• _WHAT YOU ARE ASKED TO DO_: After locating the line that holds "Image resolution: width=1170", output it and all following lines word for word, stopping only at the end of the data.

Saved data entries
• • • •

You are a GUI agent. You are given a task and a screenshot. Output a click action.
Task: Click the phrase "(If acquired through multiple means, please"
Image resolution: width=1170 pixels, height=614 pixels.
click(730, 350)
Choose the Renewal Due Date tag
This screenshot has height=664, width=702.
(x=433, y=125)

• • • •

• _SOLVED EXERCISE_:
Image resolution: width=1170 pixels, height=614 pixels.
click(730, 350)
Choose the Renewal Due Date tag
This screenshot has height=664, width=702.
(x=433, y=125)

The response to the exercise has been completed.